Nao existem pecas sobrando

O último filme que assisti me tocou profundamente. O filme que ganhou o Oscar, Hugo, mexeu demais comigo. Pena eu nao ter assistido no cinema. A fotografia do filme e linda!

A história de um órfão que vive em segredo nas paredes de uma estação de Paris. Com a ajuda de uma menina excêntrica, procura resposta para uma misteriosa ligação entre o pai que perdeu recentemente, o mal-humorado dono da loja de brinquedos que vive por baixo dele e uma fechadura em forma de coração, aparentemente, sem chave.

O filme inteiro usa metáforas e símbolos para exemplificar a vida. Mas, o que mais me chamou a atenção foi a frase em que o menino, olhando pela janela do lugar onde dormia, disse ao observar a cidade toda, fazendo uma relação da cidade com uma maquina, em que todas as pecas tinham lugar e função, assim como a vida, assim como cada um de nos. Ele diz : “nao existem pecas sobrando.”

Por muito tempo vivi um conflito pensando que eu era uma peca substituta, que em algum momento alguém iria aparecer para, finalmente, ocupar seu lugar. Enquanto o tempo passava, doei o meu melhor, dei o que nao tinha, fiz coisas que nao sabia. Mas, aguardava alguém chegar para ocupar aquele lugar, que eu pensava ou acreditava que nao era o meu. Me sentia uma peca sobrando. Sentia que deveria estar fazendo outra coisa em outro lugar. Nao me sentia capaz.

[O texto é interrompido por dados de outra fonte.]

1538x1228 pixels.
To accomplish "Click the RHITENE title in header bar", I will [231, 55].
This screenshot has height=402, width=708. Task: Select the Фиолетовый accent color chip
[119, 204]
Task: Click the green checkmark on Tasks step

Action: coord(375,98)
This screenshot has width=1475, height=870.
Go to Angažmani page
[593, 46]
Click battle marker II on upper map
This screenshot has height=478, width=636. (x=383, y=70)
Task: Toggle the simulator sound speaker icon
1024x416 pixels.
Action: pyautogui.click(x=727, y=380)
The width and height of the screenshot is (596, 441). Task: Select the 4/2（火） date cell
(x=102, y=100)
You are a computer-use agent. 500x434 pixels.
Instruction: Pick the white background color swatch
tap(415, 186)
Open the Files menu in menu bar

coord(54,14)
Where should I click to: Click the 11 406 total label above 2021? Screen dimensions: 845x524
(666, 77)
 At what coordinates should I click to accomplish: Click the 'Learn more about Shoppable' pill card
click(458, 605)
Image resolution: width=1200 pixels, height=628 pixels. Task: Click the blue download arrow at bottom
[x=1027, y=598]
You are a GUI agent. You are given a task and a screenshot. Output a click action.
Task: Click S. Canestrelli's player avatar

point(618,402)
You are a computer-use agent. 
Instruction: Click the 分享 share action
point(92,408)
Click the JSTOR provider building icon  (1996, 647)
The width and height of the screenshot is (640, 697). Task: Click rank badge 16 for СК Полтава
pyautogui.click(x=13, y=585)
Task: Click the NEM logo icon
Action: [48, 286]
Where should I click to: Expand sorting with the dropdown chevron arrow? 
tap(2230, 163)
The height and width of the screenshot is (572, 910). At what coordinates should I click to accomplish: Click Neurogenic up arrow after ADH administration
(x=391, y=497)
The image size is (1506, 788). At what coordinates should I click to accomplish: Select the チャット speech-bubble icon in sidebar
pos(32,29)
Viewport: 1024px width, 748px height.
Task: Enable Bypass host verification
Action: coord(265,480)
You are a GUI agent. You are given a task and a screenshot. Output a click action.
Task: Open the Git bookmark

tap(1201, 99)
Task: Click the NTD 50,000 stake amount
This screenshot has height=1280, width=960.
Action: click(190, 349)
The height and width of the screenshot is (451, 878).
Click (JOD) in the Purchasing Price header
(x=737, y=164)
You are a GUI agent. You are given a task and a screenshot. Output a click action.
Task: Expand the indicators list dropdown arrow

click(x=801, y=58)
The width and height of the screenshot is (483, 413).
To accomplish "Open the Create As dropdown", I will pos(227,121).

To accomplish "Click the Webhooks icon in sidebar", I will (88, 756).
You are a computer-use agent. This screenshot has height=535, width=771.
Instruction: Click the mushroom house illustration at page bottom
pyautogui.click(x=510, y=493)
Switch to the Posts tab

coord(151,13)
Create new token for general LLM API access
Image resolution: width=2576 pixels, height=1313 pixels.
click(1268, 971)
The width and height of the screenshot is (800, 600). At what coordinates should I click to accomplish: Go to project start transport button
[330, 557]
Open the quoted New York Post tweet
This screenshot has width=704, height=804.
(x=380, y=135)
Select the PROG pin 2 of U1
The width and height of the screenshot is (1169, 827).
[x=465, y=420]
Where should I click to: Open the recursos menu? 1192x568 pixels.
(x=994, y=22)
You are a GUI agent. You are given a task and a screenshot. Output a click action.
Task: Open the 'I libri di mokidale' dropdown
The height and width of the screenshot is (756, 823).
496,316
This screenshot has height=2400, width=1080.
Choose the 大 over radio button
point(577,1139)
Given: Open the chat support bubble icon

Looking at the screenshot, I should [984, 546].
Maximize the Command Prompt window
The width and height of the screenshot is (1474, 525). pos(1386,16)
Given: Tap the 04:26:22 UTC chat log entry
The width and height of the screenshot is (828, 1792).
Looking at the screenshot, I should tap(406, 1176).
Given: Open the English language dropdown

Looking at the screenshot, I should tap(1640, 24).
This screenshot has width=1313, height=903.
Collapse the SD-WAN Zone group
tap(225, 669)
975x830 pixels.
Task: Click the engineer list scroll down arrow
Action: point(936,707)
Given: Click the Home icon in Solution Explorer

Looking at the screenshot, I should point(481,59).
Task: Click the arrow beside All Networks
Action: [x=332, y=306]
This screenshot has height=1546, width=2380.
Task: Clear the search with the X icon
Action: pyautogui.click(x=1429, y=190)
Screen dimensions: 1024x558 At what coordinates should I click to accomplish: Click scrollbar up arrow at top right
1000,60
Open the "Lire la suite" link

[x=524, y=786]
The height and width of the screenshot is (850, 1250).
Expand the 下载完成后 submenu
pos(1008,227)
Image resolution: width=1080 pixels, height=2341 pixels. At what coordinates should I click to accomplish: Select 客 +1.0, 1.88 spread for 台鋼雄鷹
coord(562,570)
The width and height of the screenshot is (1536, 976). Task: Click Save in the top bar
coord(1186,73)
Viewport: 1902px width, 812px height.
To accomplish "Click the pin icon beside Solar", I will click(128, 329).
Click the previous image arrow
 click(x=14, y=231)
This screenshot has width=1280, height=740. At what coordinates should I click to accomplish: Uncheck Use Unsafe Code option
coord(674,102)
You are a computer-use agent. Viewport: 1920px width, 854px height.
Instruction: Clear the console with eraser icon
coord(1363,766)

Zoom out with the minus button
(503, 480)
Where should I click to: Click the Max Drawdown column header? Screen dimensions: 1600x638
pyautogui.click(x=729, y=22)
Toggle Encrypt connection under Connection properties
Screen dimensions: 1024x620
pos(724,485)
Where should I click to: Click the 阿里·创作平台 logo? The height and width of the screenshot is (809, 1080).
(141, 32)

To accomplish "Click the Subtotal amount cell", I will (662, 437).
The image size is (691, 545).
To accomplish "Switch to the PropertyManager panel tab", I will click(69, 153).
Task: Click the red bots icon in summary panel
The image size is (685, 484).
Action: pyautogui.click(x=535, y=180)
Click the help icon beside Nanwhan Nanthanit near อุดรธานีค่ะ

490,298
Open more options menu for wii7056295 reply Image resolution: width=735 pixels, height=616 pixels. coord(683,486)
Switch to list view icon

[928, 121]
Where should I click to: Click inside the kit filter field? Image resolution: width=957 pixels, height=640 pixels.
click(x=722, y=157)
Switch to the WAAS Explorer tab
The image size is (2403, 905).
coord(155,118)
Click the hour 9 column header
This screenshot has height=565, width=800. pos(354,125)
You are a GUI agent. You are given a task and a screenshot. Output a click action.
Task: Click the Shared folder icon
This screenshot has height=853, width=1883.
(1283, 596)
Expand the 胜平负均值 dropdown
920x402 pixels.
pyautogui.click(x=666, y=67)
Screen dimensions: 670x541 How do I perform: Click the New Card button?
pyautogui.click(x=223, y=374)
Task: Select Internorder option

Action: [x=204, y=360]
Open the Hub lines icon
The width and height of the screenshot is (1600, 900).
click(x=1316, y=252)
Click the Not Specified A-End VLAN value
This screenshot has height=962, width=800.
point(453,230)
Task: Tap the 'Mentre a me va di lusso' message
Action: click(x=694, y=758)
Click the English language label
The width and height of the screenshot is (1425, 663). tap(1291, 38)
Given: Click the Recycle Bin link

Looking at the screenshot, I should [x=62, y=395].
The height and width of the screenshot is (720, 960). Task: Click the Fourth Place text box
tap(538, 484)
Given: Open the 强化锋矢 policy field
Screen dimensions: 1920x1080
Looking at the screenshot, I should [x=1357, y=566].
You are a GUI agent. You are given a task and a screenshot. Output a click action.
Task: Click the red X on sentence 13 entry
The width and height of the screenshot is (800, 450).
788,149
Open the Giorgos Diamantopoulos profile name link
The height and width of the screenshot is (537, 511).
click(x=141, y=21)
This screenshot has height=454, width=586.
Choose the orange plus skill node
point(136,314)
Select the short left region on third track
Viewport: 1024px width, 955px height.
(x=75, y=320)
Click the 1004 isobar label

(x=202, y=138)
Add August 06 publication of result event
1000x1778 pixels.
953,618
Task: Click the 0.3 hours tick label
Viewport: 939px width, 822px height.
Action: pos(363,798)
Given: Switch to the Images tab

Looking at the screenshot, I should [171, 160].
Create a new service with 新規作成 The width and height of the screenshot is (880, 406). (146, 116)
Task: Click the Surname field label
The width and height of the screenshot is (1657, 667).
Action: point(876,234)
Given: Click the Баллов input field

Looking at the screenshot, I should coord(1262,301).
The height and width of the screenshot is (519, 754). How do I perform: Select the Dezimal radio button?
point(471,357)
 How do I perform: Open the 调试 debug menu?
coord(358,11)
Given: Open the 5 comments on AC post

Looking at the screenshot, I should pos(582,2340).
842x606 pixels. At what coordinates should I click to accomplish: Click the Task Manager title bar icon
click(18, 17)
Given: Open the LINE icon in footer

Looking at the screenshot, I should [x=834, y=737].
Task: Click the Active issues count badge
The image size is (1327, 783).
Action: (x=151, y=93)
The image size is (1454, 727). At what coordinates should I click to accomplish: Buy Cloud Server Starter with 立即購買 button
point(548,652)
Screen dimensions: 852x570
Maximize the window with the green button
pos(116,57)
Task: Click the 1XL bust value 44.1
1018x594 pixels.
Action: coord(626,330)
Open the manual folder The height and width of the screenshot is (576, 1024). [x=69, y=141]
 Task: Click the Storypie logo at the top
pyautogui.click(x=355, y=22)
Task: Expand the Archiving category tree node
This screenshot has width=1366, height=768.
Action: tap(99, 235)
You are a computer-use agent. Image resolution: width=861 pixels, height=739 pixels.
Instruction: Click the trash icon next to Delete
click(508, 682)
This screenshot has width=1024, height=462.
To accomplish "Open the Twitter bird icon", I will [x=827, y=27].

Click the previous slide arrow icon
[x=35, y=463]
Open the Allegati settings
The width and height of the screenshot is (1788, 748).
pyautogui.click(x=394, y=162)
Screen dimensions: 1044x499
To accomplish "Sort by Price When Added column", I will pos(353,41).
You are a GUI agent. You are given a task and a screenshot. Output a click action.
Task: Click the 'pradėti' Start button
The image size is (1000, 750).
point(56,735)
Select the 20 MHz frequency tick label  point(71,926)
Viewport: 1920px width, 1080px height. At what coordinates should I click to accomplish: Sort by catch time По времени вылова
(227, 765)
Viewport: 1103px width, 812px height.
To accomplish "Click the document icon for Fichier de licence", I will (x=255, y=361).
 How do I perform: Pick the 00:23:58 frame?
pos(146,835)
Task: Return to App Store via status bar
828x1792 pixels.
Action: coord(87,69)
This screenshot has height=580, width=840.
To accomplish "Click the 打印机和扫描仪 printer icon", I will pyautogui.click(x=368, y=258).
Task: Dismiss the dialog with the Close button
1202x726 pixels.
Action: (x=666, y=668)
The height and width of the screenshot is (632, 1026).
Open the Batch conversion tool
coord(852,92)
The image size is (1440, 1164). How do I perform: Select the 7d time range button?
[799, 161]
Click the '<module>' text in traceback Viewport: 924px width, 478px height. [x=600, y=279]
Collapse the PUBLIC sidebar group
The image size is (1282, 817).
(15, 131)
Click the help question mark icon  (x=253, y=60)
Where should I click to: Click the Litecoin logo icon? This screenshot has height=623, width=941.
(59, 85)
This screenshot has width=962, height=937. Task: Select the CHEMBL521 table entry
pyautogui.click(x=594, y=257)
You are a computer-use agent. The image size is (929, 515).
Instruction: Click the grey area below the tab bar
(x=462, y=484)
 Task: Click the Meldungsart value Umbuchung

Hoje, alguns anos se passaram, vejo o quanto aprendi. A frase do menino faz todo o sentido. Nao existem pecas sobrando. Ninguém esta onde nao deveria. Nao somos substitutos. Nunca. Se fomos escolhidos por Deus ou pela circunstancia, por nao ter outra pessoa, ou por você ser a mais capaz, precisamos ser intensos, nos doarmos por completo ate que, anos mais tarde, possamos ver os frutos, reconhecer que Deus nos tomou pela mao em todo tempo nos guiando, nos fortalecendo, porque estávamos exatamente onde deveríamos estar.

Nao existem pecas sobrando.
Que peca voce e?
Qual maquina voce ajudar a funcionar?